Plus d’un village sur deux dans la France d’aujourd’hui n’a pas de boulangerie, de charcuterie, de pharmacie, de médecin, de classe maternelle, de banque, de poste etc...

Le nôtre fait malheureusement partie du lot.


Tout ceci s’expliquerait pour certains par l’exode rural, maladie du XIX  siècle qui aurait vidé nos campagnes… Même si la France a connu ce phénomène bien après les autres, celui-ci s’est accéléré entre 1954 et 1975 période au cours de laquelle la population rurale passe de 43% à 27% de la population totale.


Ce déclin démographique de l’espace rural accélère la dégradation de son activité économique. Dans un contexte marqué par une limitation croissante des dépenses publiques, certains services sont de plus en plus difficiles à maintenir (écoles, postes perceptions, gendarmeries …) les commerces ferment. Seules résistent les inscriptions de façades nous rappelant qu’hier existait là une boulangerie, une charcuterie, une mercerie, un café restaurant …
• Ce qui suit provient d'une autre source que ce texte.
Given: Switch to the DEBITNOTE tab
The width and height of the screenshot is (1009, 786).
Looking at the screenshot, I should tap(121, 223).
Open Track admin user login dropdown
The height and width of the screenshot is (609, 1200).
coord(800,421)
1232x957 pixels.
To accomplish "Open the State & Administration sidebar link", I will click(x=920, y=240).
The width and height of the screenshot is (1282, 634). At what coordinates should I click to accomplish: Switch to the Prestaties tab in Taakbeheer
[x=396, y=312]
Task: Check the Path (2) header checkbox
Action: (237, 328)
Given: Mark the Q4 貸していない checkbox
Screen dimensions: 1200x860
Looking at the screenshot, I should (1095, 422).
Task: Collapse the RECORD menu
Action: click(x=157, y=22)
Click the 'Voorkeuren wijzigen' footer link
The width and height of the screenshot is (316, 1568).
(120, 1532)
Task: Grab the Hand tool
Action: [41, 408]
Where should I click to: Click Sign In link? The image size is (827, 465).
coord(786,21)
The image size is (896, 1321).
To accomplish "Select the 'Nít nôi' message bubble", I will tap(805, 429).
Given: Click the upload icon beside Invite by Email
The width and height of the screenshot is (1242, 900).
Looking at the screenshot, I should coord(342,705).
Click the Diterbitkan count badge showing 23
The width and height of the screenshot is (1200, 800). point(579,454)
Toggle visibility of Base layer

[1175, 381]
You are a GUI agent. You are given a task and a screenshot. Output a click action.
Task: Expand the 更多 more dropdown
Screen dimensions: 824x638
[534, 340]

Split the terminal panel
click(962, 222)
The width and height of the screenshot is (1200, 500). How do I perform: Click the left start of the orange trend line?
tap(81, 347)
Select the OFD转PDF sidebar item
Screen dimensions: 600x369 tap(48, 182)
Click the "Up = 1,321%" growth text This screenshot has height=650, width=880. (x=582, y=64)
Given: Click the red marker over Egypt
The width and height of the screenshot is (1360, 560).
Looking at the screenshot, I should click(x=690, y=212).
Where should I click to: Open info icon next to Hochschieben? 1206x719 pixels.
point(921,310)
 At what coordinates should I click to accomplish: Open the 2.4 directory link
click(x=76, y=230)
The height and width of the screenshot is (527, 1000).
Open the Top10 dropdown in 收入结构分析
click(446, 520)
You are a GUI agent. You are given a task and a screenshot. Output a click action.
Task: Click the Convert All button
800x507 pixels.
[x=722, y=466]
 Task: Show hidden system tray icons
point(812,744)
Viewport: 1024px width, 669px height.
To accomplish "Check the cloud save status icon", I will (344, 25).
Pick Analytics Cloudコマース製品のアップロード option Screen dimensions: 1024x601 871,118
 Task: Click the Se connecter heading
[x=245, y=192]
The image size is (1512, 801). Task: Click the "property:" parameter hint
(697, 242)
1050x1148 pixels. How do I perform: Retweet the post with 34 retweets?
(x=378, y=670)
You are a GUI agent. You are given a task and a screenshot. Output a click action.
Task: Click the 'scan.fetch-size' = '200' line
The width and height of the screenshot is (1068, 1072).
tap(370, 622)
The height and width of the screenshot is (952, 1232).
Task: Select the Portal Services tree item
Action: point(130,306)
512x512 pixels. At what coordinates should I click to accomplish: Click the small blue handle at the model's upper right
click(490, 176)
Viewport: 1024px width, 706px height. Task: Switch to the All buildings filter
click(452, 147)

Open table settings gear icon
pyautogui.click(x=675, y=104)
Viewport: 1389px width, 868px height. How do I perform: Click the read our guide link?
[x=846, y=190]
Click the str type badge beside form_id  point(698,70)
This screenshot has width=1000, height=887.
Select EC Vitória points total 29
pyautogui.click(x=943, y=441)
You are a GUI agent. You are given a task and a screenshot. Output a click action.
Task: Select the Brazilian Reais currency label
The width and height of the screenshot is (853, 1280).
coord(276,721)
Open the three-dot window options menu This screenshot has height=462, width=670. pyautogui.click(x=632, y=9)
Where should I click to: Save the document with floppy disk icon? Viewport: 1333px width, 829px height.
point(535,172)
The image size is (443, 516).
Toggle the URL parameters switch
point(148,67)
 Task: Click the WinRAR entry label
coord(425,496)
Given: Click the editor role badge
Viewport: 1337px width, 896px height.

Si l’exode peut expliquer la paupérisation du commerce rural on devrait logiquement, dans un contexte de croissance démographique, assister au phénomène inverse. Normalement quand la population revient les commerces reviennent. Alors que notre village comptait 426 habitants en 1968 et 1100 aujourd’hui il a, malgré tout, perdu tous ses commerces.


Pour d’autres la grande distribution a souvent mauvaise presse en France, et ce n'est pas injustifié : mal bouffe, disparition de la concurrence… Tels sont les maux de notre société auxquels elle est souvent associée. Pour autant, peut-on affirmer qu'elle est à l'origine de la disparition des commerces de proximité en milieu rural ? Non, je ne le crois pas. La grande distribution a certainement accéléré le phénomène mais n'en est pas à l'origine.

        Que pourrait-on faire pour remédier à cela?


        Voilà un vrai sujet de réflexion sur lequel les prétendants à la gouvernance locale devraient plancher. Ils devraient notamment s’intéresser au FISAC Fonds d'Intervention pour les Services, l’Artisanat et le Commerce


Son objectif : redynamiser le commerce et l’artisanat des centres de village grâce à des aides financières apportées aux communes et aux entreprises.


 Beaucoup de collectivités locales y ont fait appel, et, le plus souvent dans le cadre intercommunal. Voilà une compétence que pourrait prendre la Communauté de communes et qui profiterait, enfin, aux petites communes…


            Ceci serait par ailleurs parfaitement conforme à ses statuts qui prévoient que la Communauté de communes «a pour objet d’associer des communes au sein d’un espace de solidarité, en vue de l’élaboration d’un projet commun de développement et d’aménagement de l’espace»


 Quand j’affirme que nos représentants à la Communauté de communes devront être forts je le démontre, car il est plus facile de laisser plumer fiscalement sa commune que d’imposer aux plus puissants une vraie solidarité.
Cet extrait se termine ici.